‘I am the daughter of a man’
Transgressing gender boundaries, redefining chieftaincy in the life of Nana Kofi Abuna V
DOI:
https://doi.org/10.1558/sols.24052Keywords:
Nana Kofi Abuna V, Essipun, feminism, Pentecostalism, GhanaAbstract
The purpose of this article is to discuss the cultural creativity that Nana Kofi Abuna V, the Chief of Essipun Traditional Area in the Western Region of Ghana, is investing in transgressing gender boundaries as a woman chief. Deploying an ethnographic research approach and biographical narrative, feminism as a methodological framework, I argue that Nana is breaking the boundaries of gender to chart new pathways as a woman chief.

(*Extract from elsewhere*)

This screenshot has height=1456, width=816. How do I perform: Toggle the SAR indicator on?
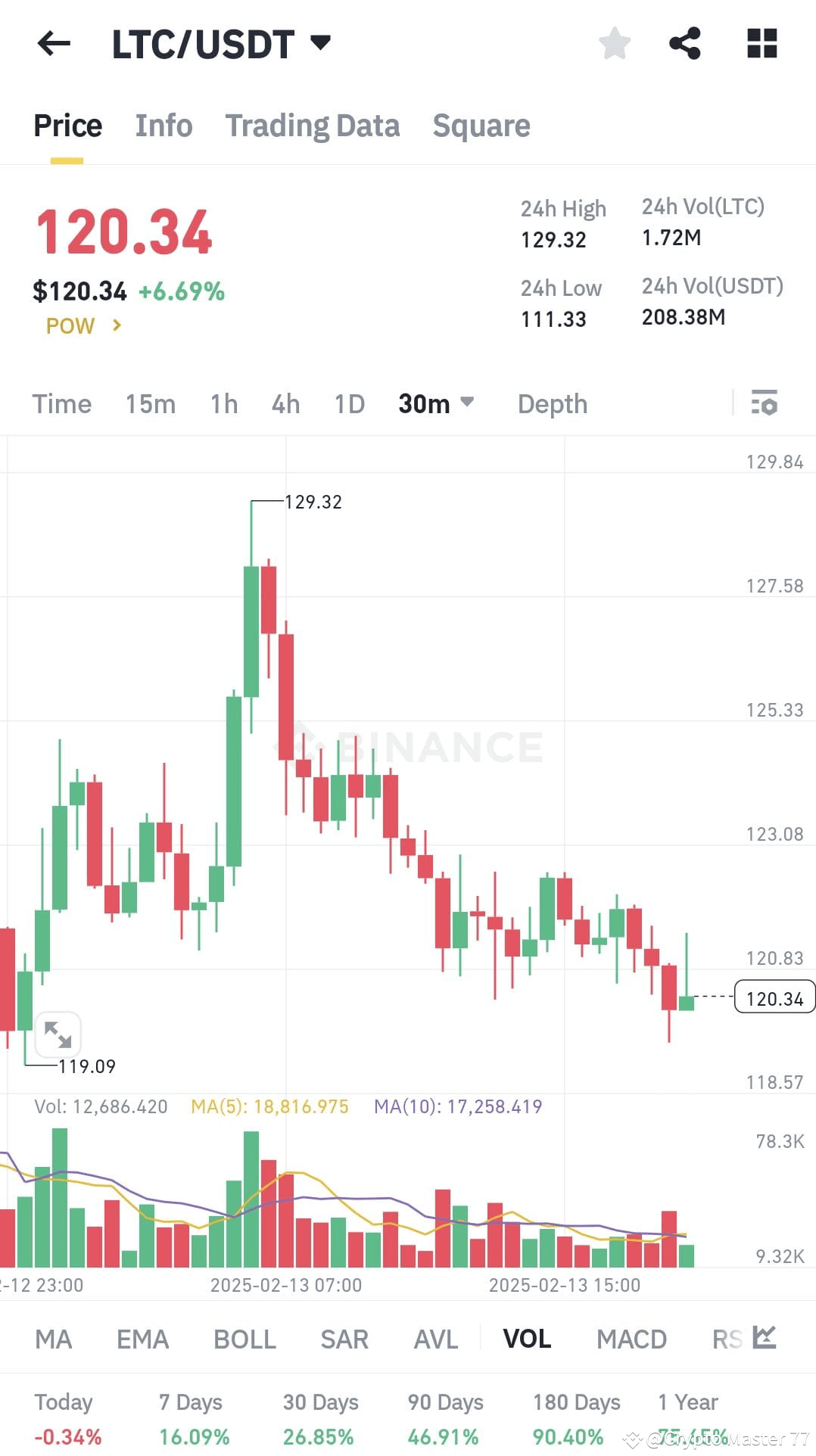(344, 1339)

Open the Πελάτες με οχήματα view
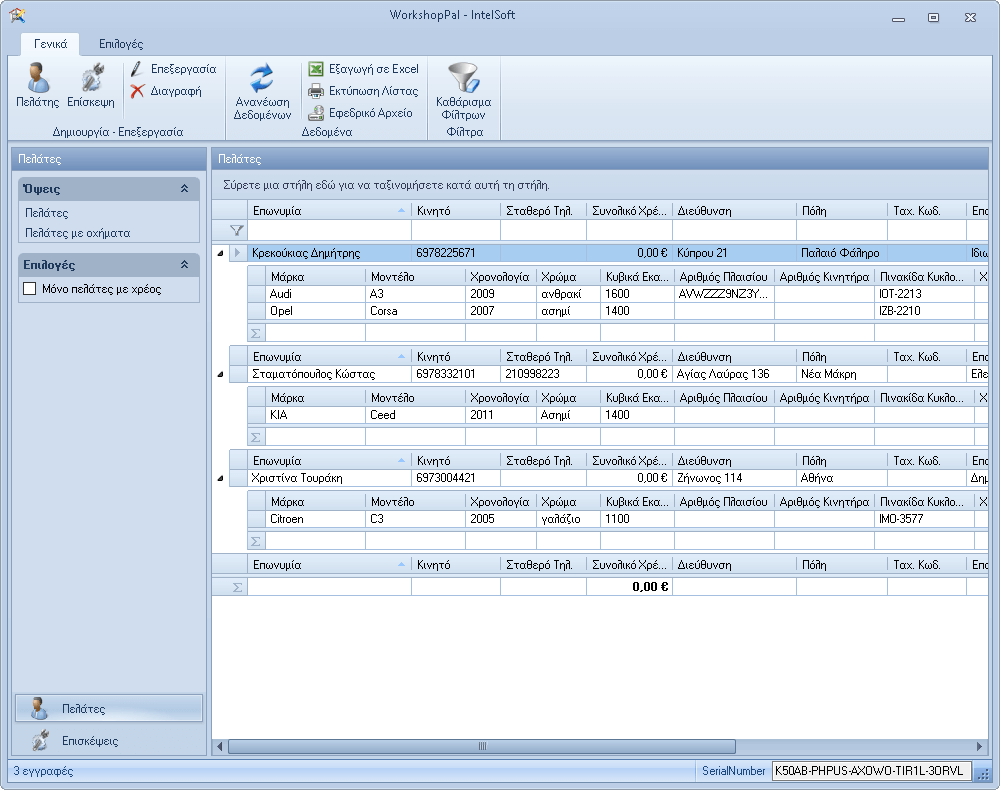(77, 233)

Nana is one of the few women chiefs in contemporary Ghana. Nana’s ascent to the stool as a chief diverges from the ‘conventional’ practice of male political rule in Akan traditional societies. Since Nana is a woman who bears a male name (Kofi), she acts as a male chief of her Traditional Area. But as a deaconess (church officer) of the Church of Pentecost (CoP), Ghana’s largest Protestant denomination, Nana did not submit to the performance of the rituals of chieftaincy during her installation. Similarly, Nana’s Pentecostal leaning does not permit her to perform ‘chiefship’ rituals. This goes contrary to the centrality of Akan chieftaincy as an ancestral cult and its attendant rituals. Nana, as a Pentecostal woman chief, therefore, breaks through culturally-induced gender boundaries to perform chiefship roles.